Some of you have met me. A few of you know me. And fewer still have intimate knowledge of my daily life. It’s not a matter of limits or privilege, it’s really about time spent.
I am Sheila. I am a daughter, a mother, a wife, and a friend. You may have only interacted or seen me in a couple of those rolls, but in truth, all describe me. I am fully a daughter, fully a mother, fully a wife, fully a friend. You see, you cannot remove one without removing all–for that would be impossible…and preposterous. I am who I am–all of me. And if you know me in any one of those rolls, you are actually interacting with all of me.
Mentally speaking, I’m a sorter, a filer, a pigeon-holer. Everything needs to “fit” in order for my brain to be comfortable. In short: I need to know. Yet, admittedly for decades, I struggled with the “filing order” of God. You see, I would constantly second guess in the middle of praying on whether this request, or that, should be addressed to The Father? The Holy Spirit? Jesus?? I was continually trying to reason the filing order: Father, Jesus, Holy Spirit? Or Jesus, Holy Spirit, Father? Holy Spirit, Jesus, Father?? You get the picture.
But even in this muddled mess in my brain, the Lord helped me to see Him.
I knew Deuteronomy 6:4: “Hear, O Israel, The LORD our God, the LORD is One”. And yet I perceived the vacillation of triune in my spirit. Sometimes I felt the Father. Sometimes, it was the Holy Spirit my Counselor tending to me. And yet, at other times I would have an overwhelming sense of Jesus my Redeemer. It wasn’t until I saw the truth in the parallel of my mere existence that peace rested in my human reasonings.

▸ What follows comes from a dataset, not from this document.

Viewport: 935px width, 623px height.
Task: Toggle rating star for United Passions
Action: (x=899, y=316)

God is ALL, and IN all, who truly believe in Him. Not 1 out of 3, 2 out of 3, or any other combination–ALL. And He is magnificently more complex than I can fully comprehend! How can I “sort” in vivid detail One I have never seen, yet know SO well? But that was what I was attempting to do:
God before creation. Word made Flesh. Creator of ALL. Healer. Mender. Sustainer. Protector. Giant Slayer. Moses Maker. Leader. Provider. Bread. Counselor. Defender. Mighty Warrior. Redeemer. King of Kings… The list is eternal!

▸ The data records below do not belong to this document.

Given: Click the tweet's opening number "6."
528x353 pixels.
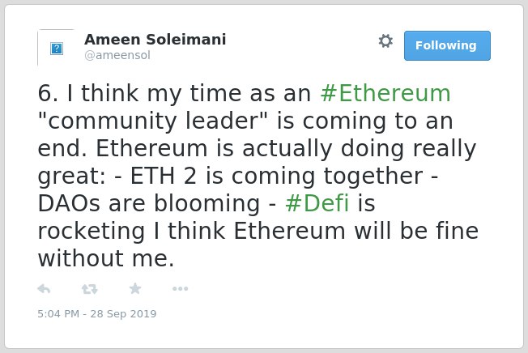Looking at the screenshot, I should tap(48, 93).
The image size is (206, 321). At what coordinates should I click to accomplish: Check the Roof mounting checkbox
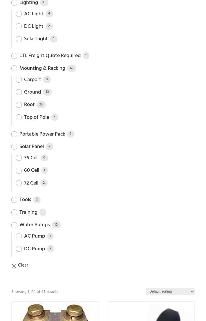click(x=19, y=105)
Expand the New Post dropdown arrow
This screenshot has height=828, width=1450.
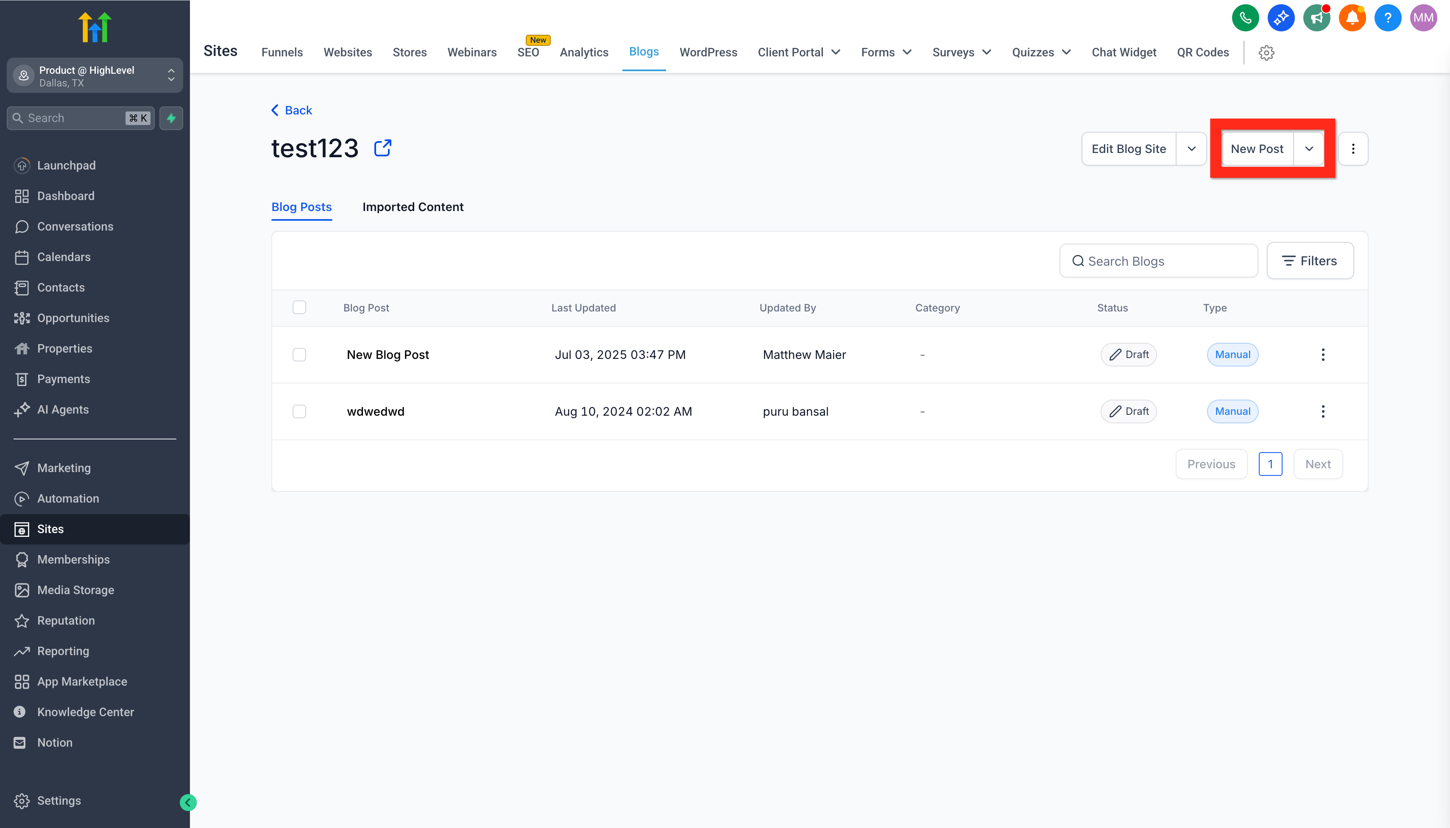[x=1308, y=149]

Yet in the middle of my list-making, in that familiar still small voice, I hear: “Who do you say that I AM?”
My sheepishly, yet somehow bold, unlearned reply: “You are The Christ! The Son of the Living God! Father, Redeemer, Counselor, Comforter, LORD, All in All, and my dearest Friend! You are JESUS! Christ IN me, the Hope of glory!!”
Immediately Peace settled over my “file cabinet”. Deuteronomy 6:4 was now personal:
Hear, O Sheila, The LORD your God is ONE!!